Deux médailles pour la France ce mercredi aux Mondiaux d’athlétisme de Doha avec l’argent de Quentin Bigot au marteau et le bronze de Pascal Martinot-Lagarde au 110 m haies.

Après 6 jours de disette, deux breloques coup sur coup pour la France ! Quelques minutes après Bigot, “PLM” a donc terminé troisième de la finale du 110 m haies en 13.18, derrière l’Américain Grant Holloway (13.10) et le Russe Sergey Shubenkov (13.15).

Le recordman du monde de décathlon, Kevin Mayer, est pour sa part 3e à l’issue de la première journée composée des cinq premières épreuves.

Trois questions à Pascal Martinot-Lagarde

Q: Que ressentez-vous après cette médaille?
R: “Enfin! Il y a quatre ans, je gagnais la médaille en chocolat (4e), puis encore aux JO en 2016. Cela a été dur à digérer. Enfin j’ouvre mon tableau des médailles. Mon sac à dos était assez lourd comme ça, j’avais assez de pression pour ne pas qu’on me dise: +Pascal on compte sur toi pour ouvrir le compteur de la France+. Je suis arrivé avec beaucoup d’envie et je me suis arraché. Cette médaille, elle est au-dessus de tout, du record de France et du titre de champion d’Europe. C’est la médaille du mec qui n’est pas parti à l’erreur. C’est la médaille de la maîtrise, du mec resté concentré sur son job.”

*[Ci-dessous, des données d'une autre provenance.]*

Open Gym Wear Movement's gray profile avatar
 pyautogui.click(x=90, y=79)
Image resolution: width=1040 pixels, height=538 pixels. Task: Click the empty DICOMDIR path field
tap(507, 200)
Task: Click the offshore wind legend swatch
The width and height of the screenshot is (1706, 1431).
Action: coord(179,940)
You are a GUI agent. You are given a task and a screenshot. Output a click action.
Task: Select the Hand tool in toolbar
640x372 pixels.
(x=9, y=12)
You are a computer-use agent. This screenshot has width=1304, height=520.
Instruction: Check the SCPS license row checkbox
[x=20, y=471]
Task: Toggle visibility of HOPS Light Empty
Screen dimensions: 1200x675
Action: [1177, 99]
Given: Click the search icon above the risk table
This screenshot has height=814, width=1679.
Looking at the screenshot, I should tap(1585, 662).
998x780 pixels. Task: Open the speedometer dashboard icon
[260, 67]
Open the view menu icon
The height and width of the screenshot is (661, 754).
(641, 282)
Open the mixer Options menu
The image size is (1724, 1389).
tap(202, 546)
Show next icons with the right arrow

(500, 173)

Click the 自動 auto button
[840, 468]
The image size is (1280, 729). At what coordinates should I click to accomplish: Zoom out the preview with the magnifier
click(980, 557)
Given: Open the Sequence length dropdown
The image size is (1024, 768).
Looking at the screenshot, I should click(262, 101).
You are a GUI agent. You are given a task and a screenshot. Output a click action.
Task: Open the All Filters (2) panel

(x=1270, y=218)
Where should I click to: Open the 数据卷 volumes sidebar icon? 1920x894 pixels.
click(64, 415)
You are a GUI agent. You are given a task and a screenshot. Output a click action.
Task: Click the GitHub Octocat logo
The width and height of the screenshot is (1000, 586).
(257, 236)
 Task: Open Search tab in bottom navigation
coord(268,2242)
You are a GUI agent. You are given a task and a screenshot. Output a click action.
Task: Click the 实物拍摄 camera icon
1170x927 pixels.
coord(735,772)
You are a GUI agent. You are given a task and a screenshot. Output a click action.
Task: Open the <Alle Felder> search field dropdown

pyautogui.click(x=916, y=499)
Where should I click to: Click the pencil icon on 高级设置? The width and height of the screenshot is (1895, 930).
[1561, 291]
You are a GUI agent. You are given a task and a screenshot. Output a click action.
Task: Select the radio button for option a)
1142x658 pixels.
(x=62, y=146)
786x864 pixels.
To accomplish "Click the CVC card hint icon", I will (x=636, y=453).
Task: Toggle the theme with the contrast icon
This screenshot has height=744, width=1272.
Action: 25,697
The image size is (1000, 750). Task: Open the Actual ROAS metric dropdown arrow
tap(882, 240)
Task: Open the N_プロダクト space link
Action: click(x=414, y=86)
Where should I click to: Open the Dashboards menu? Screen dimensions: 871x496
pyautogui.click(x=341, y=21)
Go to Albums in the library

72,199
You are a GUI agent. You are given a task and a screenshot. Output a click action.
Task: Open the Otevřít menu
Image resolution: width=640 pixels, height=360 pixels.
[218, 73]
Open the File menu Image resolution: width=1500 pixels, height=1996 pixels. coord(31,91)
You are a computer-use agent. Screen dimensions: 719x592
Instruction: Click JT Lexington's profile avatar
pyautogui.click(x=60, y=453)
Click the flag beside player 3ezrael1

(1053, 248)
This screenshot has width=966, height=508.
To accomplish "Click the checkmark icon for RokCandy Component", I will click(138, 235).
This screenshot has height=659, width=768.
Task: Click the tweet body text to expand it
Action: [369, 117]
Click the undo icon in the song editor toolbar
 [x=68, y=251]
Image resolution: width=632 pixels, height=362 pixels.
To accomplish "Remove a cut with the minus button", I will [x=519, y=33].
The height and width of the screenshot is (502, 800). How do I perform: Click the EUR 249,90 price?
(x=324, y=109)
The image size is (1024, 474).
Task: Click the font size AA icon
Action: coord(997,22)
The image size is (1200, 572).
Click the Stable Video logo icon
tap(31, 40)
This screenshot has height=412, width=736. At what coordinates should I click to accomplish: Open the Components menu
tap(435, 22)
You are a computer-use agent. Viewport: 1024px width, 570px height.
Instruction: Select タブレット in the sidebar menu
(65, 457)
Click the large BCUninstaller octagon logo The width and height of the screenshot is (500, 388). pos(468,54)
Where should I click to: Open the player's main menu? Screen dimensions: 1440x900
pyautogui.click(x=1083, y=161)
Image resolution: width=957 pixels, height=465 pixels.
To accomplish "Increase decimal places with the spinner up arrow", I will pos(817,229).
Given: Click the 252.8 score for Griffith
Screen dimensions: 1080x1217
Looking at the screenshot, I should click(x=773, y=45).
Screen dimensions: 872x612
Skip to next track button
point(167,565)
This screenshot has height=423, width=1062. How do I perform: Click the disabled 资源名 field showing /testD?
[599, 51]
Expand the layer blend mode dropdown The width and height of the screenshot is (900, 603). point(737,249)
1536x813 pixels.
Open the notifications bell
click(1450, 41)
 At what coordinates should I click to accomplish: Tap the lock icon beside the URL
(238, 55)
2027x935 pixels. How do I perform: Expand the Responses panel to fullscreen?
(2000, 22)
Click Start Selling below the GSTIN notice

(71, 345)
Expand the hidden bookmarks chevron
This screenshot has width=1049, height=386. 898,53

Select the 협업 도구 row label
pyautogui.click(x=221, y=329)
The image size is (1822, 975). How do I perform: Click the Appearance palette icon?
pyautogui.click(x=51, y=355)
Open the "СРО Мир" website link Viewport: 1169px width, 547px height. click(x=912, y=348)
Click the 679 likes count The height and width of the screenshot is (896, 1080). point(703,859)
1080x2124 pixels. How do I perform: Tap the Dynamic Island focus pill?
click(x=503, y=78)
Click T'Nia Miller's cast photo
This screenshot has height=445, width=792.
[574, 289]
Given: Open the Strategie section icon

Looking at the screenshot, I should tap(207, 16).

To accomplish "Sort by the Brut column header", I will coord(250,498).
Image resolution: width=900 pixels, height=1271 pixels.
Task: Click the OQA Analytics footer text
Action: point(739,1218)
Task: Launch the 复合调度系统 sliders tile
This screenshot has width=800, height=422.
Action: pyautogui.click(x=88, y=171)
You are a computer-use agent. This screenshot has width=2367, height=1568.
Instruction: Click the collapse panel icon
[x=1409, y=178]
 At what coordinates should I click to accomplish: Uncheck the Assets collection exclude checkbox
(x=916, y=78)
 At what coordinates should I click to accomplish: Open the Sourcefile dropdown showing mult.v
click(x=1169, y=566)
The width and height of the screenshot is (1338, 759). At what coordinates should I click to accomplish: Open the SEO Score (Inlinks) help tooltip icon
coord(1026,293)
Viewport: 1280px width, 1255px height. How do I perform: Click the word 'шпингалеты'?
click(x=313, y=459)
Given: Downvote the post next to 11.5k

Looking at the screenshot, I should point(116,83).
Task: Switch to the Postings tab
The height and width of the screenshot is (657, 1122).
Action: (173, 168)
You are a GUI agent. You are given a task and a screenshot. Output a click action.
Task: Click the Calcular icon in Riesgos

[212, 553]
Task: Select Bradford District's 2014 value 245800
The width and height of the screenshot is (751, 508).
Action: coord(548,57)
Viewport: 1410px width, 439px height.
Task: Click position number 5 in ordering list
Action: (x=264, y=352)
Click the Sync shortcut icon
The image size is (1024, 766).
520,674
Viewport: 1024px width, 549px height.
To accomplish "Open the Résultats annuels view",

Q: Pouvez-vous nous raconter votre course?
R: “La consigne de mon coach c’était que je ne pouvais agir que sur mon couloir, pas sur le destin de la course. A droite, à gauche il y a eu des erreurs mais moi je suis resté dans mon rail, j’ai fait la course qui m’a permis d’aller jusqu’à la ligne avec encore beaucoup de vitesse, ça m’a permis de faire cette 3e place. La boucherie c’était surtout ce qu’il ne fallait pas faire. Je pars en retard et je fais tout pour grappiller mètre après mètre, je ne pars pas à l’erreur et je mets de la vitesse. Comme à Berlin l’année dernière, c’est une course arrachée dans la maîtrise. Ceux qui gagnent, c’est ceux qui ne font pas d’erreur.”

Q: Votre saison a été difficile…
R: “Ma saison n’a aucun sens, aucune logique. C’était bien jusqu’en mai à Yokohama aux Mondiaux de relais puis catastrophique jusqu’au mois d’aout. Rien n’allait bien. A partir d’aout, j’ai bossé comme j’ai pu et je suis ici avec une médaille. J’avais une envie démentielle. Mon passé m’a tellement donné la rage.”